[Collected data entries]
Start of Block

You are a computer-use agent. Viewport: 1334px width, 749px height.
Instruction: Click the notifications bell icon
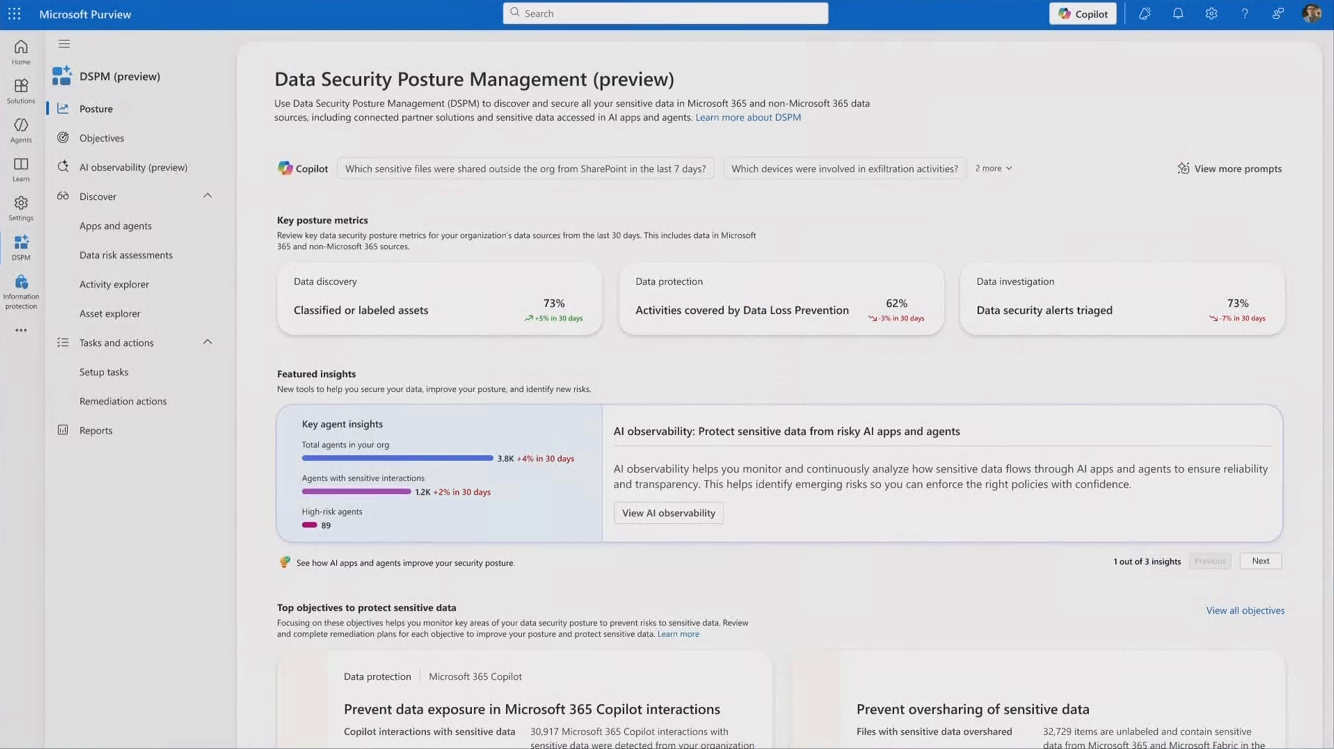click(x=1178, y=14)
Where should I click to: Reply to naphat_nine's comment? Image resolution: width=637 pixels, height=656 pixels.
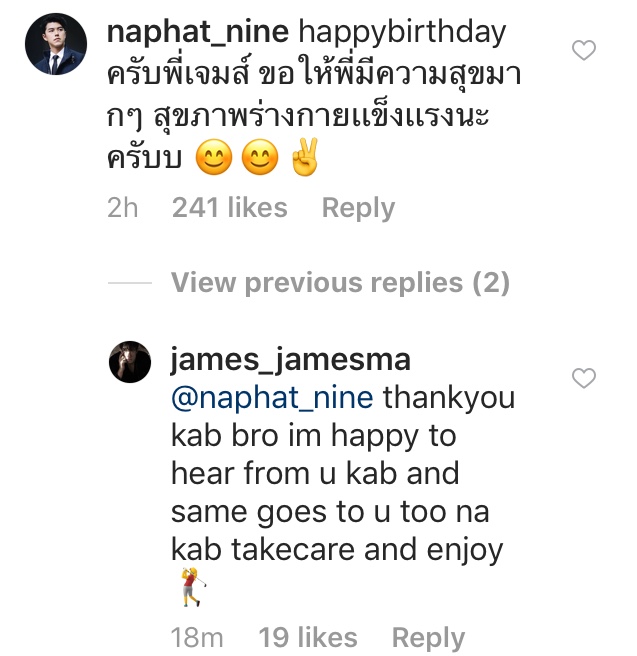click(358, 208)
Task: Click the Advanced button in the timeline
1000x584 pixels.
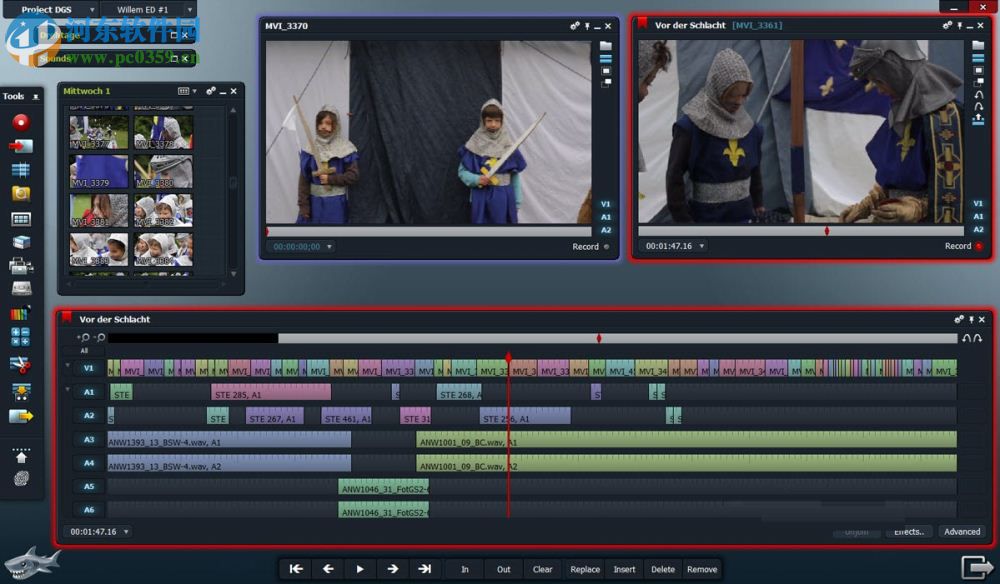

End of Block

Work order
All the records need to be retyped word for word, except for the pictures.

Expected output
You are a computer-use agent. Viewport: 1334px width, 749px height.
Instruction: Click the notifications bell icon
click(x=1178, y=14)
Where should I click to: Reply to naphat_nine's comment? Image resolution: width=637 pixels, height=656 pixels.
click(358, 208)
Task: Click the Advanced button in the timeline
1000x584 pixels.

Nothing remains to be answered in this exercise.